Chronique de l’été 14

Ingrid Lanoë, le 20/10/14

Il m’a pris l’envie, cet été, de continuer l’idée de Marguerite Duras à l’œuvre dans l’Eté 80 : une sorte d’actualité littéraire morcelée en épisodes afin de partager une autre façon de lire les informations. Un cinq reprises, au cours de l’été 2014, je me suis donc appliquée à cet exercice, voici celui du 3 juillet 2014 :

A well-worn stairway leads to a house on Oahu’s North Shore, November 1979. Photograph by Robert Madden, National Geographic

A well-worn stairway leads to a house on Oahu’s North Shore, November 1979. Photograph by Robert Madden, National Geographic

Le ciel est gris comme pour mouiller les esprits brûlés par les premières chaleurs. En ouvrant nos volets, c’est le maussade qui s’engouffre dans les pièces moites. Les baskets se trainent dans les flaques, les revendications se sont noyées un peu partout dans le monde. On préfère s’enrouler dans les drapeaux, véritable chromothérapie pour donner à l’été ses sourires. Sur la plage, au soleil, à la mer la fiction du bonheur commence ; la chaleur accable les corps, affaisse les esprits : les conversations sont échaudées jusqu’au crépuscule.

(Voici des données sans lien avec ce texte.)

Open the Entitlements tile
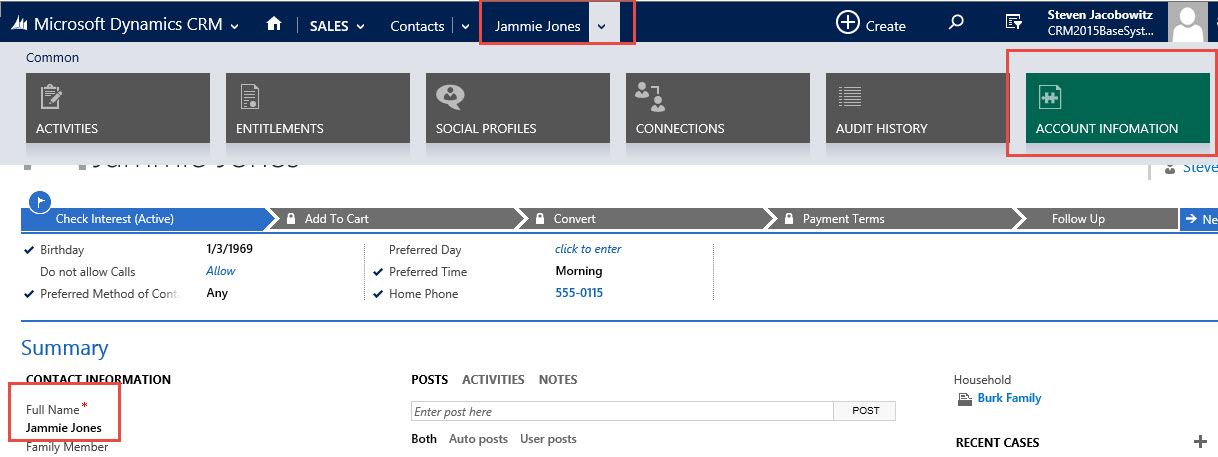 pos(318,109)
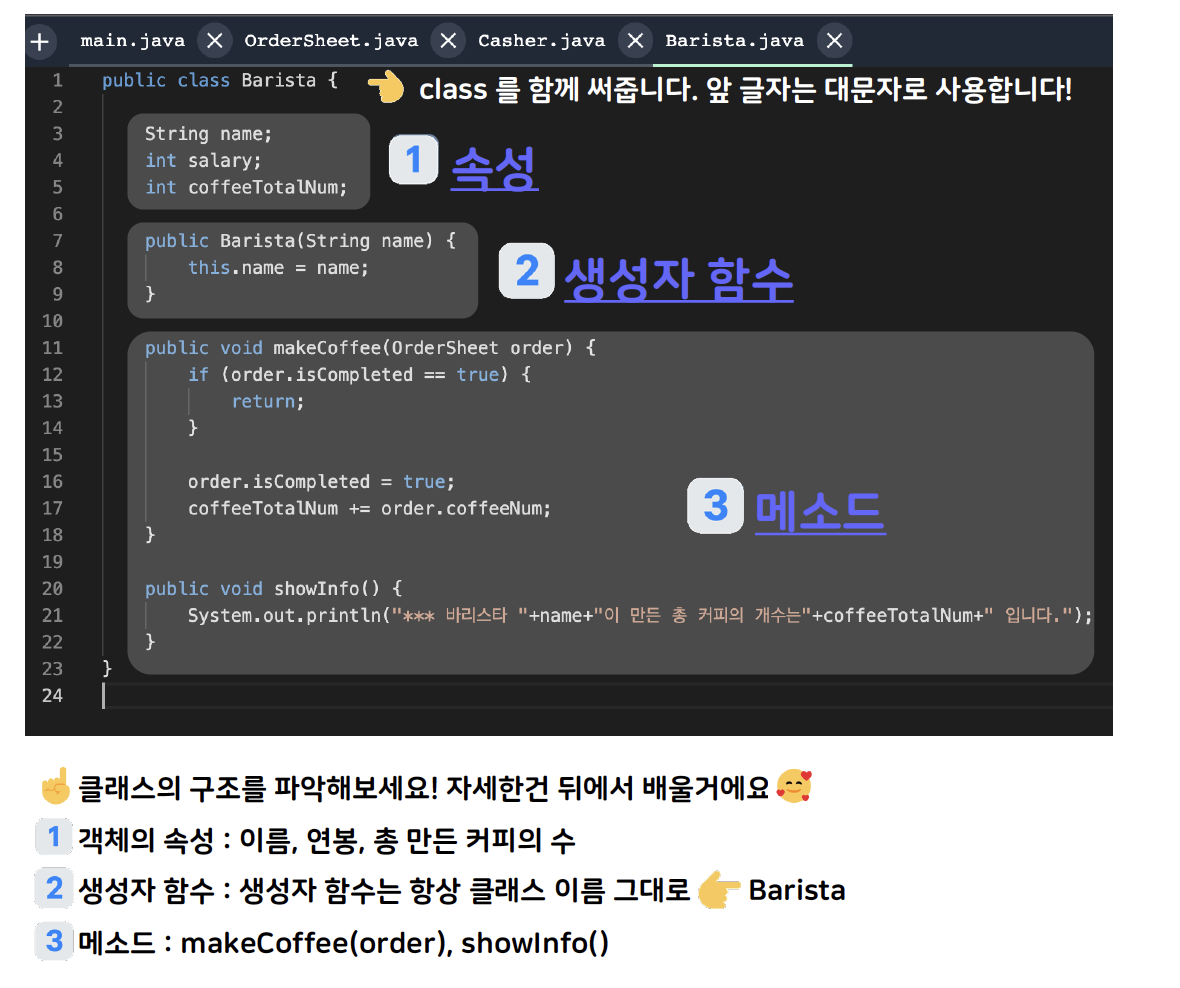
Task: Click the number 1 badge in the bottom legend
Action: (55, 838)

Il n’y a qu’un allemand pour se réveiller en pleine journée.
L’homme aux yeux verts fête la musique dans sa ville natale, et au milieu de ses frères il aurait voulu se sentir chez lui, mais les cadavres en verre l’empêchent de marcher en chaussons. Quelle étrange soirée quand aucune note de musique ne parvient à vos tympans. Dormir pour oublier. Au petit matin il se traine vers la gare, la ville vomit encore, et lui fuit encore. Son reflet dans les vitres épaisses du TER lui plaît : enfin ses yeux marrons sont verts.
L’actualité n’est plus celle que du foot, et les drames de Wimbledon, ces tâches vertes sur les habits blancs, sont laissés aux machines à laver. Entre deux matches, je continue d’arpenter les couloirs de l’université, cherchant un jury à qui je pourrais réciter mes vérités en trois paragraphes.
(…)
Ce 3 juillet, les chats fuient leurs maîtres, les ouvriers s’activent sur les bitumes brûlants, et le moins de juin est rayé du calendrier. Les jours avancent à grande vitesse, nous nous croyons débordés, et pourtant notre table de travail n’imprime plus notre écriture. Dehors, j’appelle mon chat, une pie me répond et mes yeux sont verts. Je souris, naïve du spectacle de l’été 14.